Former bankers for EarthLink co-founder Reed Slatkin have agreed to pay $26.5 million to settle a lawsuit alleging that they helped him appear to be an investment advisor while he operated a multi-million dollar Ponzi scheme.
Attorneys involved in the 2-year-old lawsuit said the last of the documents were being signed Monday but still must be approved by U.S. District Judge Margaret Morrow in Los Angeles. The recovery would be the largest yet for investors in what Slatkin has admitted was a fraud that began in the mid-1980s and was revealed in 2001.
The settling defendants included Union Bank of California and Bank of Orange County. Other defendants were Imperial Management Inc., the former trust division of Imperial Bancorp, an Inglewood bank acquired in 2000 by Comerica Inc., and Mary Catherine Leider, a former vice president in Imperial’s trust division who handled accounts for some Slatkin investors.
The settlement documents didn’t disclose how much each of the defendants and their insurers were to provide toward the $26.5 million. None of the defendants admitted wrongdoing.
A group of the largest Slatkin investors and their lawyers at the Kirkland & Ellis legal firm are to receive about $15.5 million of the proposed settlement, according to K&E attorney R. Alexander Pilmer.
An additional $11 million will be put aside to cover losses and legal costs for hundreds of additional investors who gave Slatkin more money than they received back in alleged earnings, according to the settlement.
The lawsuit accused the bankers of participating in fraud by providing Slatkin with credit and overdraft protection, allowing him to commingle personal and investor funds and lending their names and prestige to his operations.
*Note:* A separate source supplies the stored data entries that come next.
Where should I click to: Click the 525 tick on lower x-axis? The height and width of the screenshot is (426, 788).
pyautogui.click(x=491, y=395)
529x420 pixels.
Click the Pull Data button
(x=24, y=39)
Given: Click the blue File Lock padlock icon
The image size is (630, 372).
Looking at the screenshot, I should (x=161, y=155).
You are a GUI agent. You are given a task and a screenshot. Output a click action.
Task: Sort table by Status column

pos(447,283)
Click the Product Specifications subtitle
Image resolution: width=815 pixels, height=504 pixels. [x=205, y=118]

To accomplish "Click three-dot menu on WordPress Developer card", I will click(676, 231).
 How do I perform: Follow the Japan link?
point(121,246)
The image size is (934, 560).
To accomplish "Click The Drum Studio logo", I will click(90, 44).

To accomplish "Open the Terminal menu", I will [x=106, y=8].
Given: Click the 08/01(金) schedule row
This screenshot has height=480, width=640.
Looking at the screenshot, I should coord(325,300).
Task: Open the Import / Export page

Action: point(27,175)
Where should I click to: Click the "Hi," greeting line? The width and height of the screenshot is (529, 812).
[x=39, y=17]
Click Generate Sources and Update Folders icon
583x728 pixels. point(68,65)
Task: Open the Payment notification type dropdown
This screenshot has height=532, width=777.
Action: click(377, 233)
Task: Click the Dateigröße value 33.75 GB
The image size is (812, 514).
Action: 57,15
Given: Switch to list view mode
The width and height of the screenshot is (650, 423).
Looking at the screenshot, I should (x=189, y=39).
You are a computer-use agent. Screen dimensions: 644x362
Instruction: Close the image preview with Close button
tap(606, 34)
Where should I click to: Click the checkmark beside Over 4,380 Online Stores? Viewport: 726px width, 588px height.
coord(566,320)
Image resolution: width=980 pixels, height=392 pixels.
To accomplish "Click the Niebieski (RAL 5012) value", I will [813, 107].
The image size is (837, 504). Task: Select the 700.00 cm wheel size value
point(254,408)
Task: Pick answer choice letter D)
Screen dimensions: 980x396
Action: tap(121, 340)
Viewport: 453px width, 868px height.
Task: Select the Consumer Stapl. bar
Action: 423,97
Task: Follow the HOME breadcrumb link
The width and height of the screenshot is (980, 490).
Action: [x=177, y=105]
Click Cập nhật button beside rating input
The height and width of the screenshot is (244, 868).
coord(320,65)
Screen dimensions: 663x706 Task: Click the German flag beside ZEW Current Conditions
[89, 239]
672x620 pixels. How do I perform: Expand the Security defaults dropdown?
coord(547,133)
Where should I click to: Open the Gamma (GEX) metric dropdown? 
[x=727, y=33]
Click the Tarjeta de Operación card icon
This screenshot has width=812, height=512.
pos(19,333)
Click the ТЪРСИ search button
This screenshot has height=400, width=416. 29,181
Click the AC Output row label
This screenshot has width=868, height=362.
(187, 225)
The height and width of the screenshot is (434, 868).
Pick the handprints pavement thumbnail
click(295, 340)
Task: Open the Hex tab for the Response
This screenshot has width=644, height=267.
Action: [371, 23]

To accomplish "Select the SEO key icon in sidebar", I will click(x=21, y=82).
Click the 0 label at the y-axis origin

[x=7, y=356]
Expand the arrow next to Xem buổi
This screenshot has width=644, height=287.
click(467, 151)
Leider was accused of accepting financial favors from Slatkin in return for steering business in his direction.
Slatkin last year was sentenced to 14 years in prison and ordered to pay $240 million in restitution after he pleaded guilty to fraud, conspiracy and money laundering.
Slatkin raised a total of $593 million from investors and recycled much of that back to them in what he claimed were investment returns. But when his fraud was revealed, his investors came up short by more than $200 million.
The investment scam did not involve EarthLink.
A Ponzi scheme pays early investors with proceeds collected from later participants.